FIX: handle N-dim printed arrays in DTChecker (closes #21)#218
FIX: handle N-dim printed arrays in DTChecker (closes #21)#218MukundaKatta wants to merge 2 commits into
Conversation
The output checker's try_convert_printed_array helper only handled 1D and 2D printed numpy arrays. For 3D and higher, numpy inserts blank lines between sub-arrays, and the previous '[' splitting strategy produced malformed output that failed eval and broke the comparison. Switch to a regex pass that inserts commas between adjacent numeric tokens (handling negative/exp/nan/inf) and between adjacent ']' '[' brackets across any whitespace, so arbitrary-rank arrays round-trip. Refs scipy#21
ev-br
left a comment
There was a problem hiding this comment.
Thanks for the PR!
First I'll note that that #21 has been actually fixed by #216, and the remaining problem which you're addressing is specific to printed arrays: removal of <BLANKLINE> and reinserting commas don't play together, and fall into an infiinite recursion.

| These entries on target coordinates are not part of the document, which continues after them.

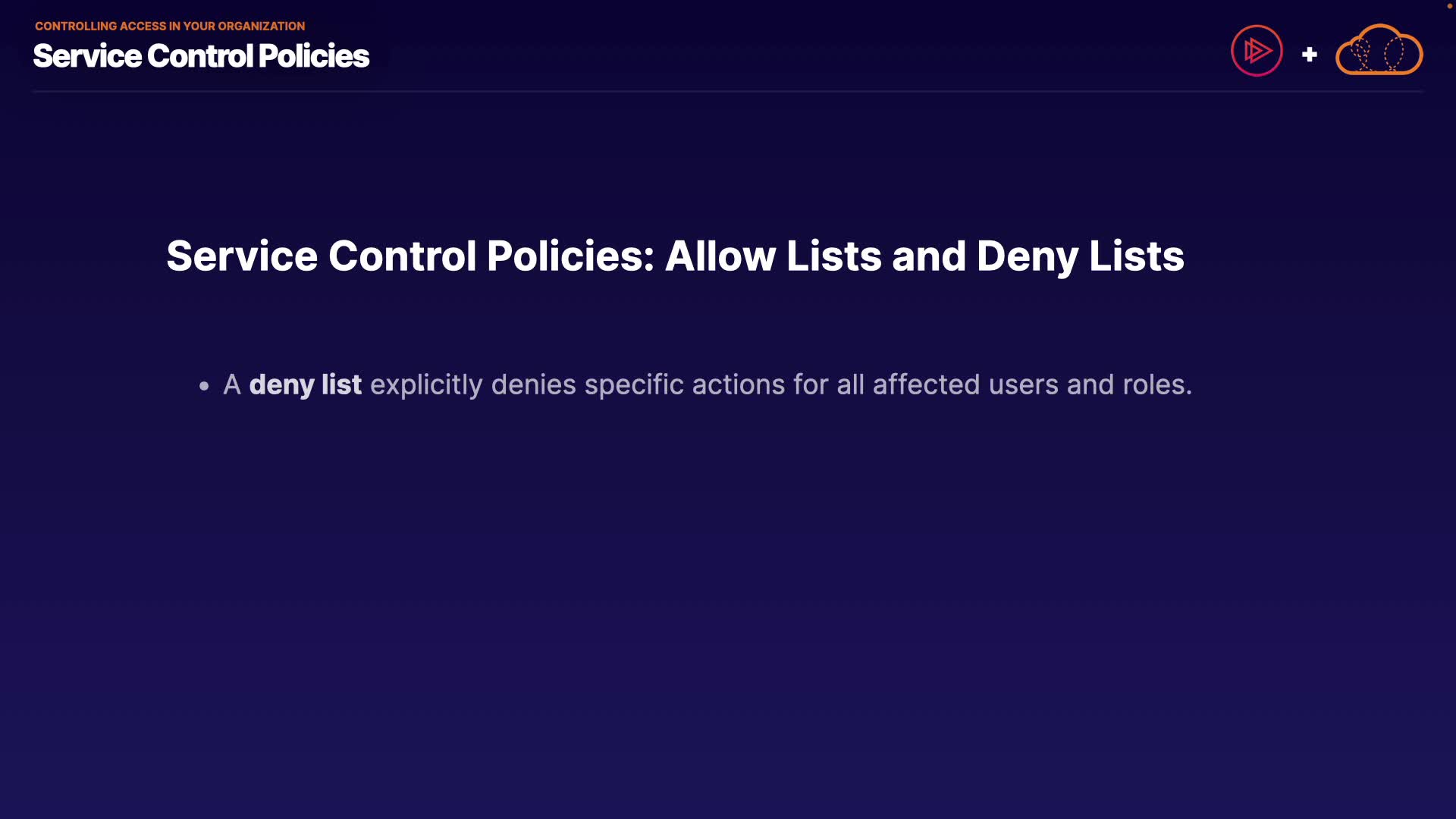Click the bold 'deny list' term
The width and height of the screenshot is (1456, 819).
tap(305, 384)
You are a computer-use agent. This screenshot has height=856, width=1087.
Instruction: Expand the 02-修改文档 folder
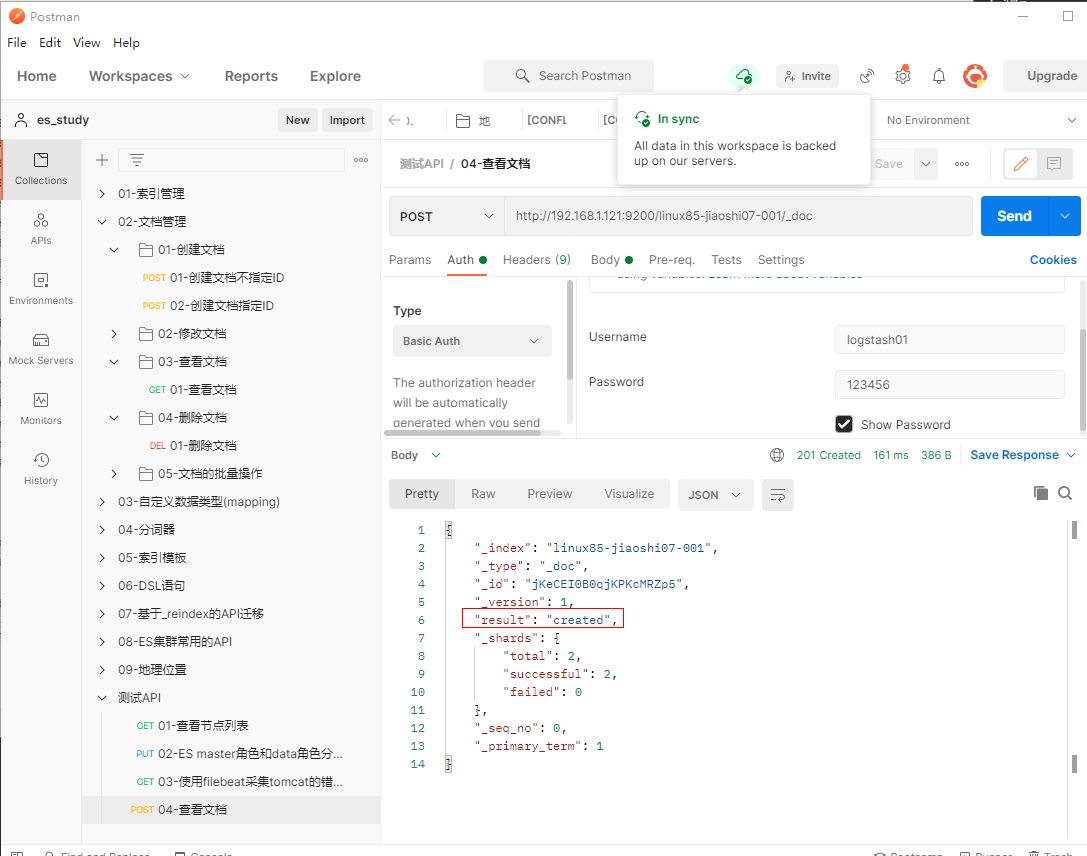click(x=115, y=334)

Thus the problem looks similar to #50
The added tests look good, but the fix itself I'm going to have to ask you to avoid regex parsing of numeric values. It'd be better to continue looking for square brackets and reinsert commas if want.startswith("[").
| _NUM_TOKEN = ( | ||
| r'[-+]?(?:\d+\.?\d*|\.\d+)(?:[eE][-+]?\d+)?[jJ]?' | ||
| r'|[-+]?(?:nan|inf|infinity)' | ||
| ) |
There was a problem hiding this comment.
Please no regex parsing of numeric values. That way lies --- quoting the original author of pytest-doctestplus checker --- byzantine complexity.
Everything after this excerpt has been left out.